Ona zawsze sama urządza sobie klateczkę :-p Ja kładę poduchę w kocyku z boku, a Ona później przekłada ją sobie na środek, wywleka troszkę koca, czasem kladzie się na, a czasem wkopuje się pod niego :-) Panna Wygodnicka :-)
Heh skąd ja to znam :D

Ja daje mojej krolince kocyk lub ręcznik, ale traktuje to jako kwetke :oh:, siuśka i musze prać co dzień..


Nasi idealni towarzysze mają zawsze 4 łapy!

http://forum.kroliki.net/index.php?topic=8982.35 Galeria :)
Lilly :swieca:

Nnamani

  • Gość
Odp: Kocyk jako ściółka
« Odpowiedź #23 dnia: Luty 05, 2011, 07:44:40 am »
Hej, mam nadzieję, że nie masz nic przeciwko, że podepnę się pod Twój temat. Ja wczoraj tez wymieniłam trociny na kocyk, także z powodu kichania mimo leczenia.
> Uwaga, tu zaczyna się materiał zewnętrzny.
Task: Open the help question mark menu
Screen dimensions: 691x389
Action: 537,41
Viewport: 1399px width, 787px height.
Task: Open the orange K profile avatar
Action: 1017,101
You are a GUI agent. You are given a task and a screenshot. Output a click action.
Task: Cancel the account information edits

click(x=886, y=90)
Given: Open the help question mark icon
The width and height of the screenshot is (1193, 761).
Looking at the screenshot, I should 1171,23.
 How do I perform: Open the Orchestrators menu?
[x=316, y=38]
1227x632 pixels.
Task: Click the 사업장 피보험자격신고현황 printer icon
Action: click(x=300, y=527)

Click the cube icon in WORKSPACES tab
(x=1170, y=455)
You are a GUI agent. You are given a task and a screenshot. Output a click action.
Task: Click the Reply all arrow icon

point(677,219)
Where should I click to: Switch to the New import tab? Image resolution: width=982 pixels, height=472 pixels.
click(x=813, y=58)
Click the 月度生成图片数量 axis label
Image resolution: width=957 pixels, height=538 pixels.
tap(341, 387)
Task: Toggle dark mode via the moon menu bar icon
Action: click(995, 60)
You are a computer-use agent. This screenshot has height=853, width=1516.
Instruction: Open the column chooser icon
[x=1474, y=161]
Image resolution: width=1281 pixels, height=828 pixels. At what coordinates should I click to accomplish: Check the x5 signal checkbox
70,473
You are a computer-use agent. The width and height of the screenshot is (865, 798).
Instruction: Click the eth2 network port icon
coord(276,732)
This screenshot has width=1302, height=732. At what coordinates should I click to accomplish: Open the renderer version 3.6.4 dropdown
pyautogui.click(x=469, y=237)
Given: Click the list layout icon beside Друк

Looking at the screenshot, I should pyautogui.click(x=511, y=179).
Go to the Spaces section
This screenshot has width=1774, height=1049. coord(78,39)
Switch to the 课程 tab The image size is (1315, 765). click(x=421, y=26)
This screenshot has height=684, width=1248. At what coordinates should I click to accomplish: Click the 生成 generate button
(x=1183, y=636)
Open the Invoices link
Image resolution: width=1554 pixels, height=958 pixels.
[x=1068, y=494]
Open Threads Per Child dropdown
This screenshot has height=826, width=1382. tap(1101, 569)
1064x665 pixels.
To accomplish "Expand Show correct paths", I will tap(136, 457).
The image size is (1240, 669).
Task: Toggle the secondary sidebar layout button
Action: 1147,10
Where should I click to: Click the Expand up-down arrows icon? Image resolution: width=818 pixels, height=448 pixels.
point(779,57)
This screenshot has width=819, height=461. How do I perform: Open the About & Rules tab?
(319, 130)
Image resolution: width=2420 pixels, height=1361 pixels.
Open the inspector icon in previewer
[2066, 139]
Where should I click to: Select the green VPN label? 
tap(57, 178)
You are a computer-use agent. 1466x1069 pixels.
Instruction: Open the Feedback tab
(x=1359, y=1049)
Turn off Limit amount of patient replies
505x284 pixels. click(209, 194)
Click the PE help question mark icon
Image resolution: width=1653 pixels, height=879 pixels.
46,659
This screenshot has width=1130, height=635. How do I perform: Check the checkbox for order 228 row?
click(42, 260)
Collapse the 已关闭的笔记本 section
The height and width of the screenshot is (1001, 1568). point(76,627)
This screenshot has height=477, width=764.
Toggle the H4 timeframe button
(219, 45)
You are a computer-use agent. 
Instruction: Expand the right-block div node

A dzisiaj zastanawiam się czy to był dobry pomysł, bo Lamian kocyk skopał i co prawda sika dalej do kuwety ale zaczął zostawiac bobki w pozostałych 3 rogach klatki i szczerze mówiąc zapach jest gorszy, niż jak były trociny.

Offline duchess1990

  • Użytkownik
  • *
  • Wiadomości: 155
  • Płeć: Kobieta
Odp: Kocyk jako ściółka
« Odpowiedź #24 dnia: Luty 05, 2011, 15:57:46 pm »
trociny słyszałam, że w ogóle nie powinny się znajdować w okolicy króla ponieważ silnie uczula... Moja ma dwa kocyki,a właściwie są to bawełniane szmatki, białe do połogi  :pokoj: I także często je skopuje, przewraca, zwija itd  :bunny: poprawiam jej to kilka razy ale czesto tez wykłada się na tym bez skopania   :DD

a co do bobków itd... Gizmo siusiu zawsze robi już do kuwetki (bardzo szybko załapała i czasem jak wymieniam jej żwirek i kuwetka jest umyta i pusta to gizmo wlatuje i siusia zanim sypne żwirek  :oh:), a bobki róznie... czasami do kuwetki a czasem jak nie zdąży to robi gdzie się da, nie ma żadnego brzydkiego zapachu z tego powodu....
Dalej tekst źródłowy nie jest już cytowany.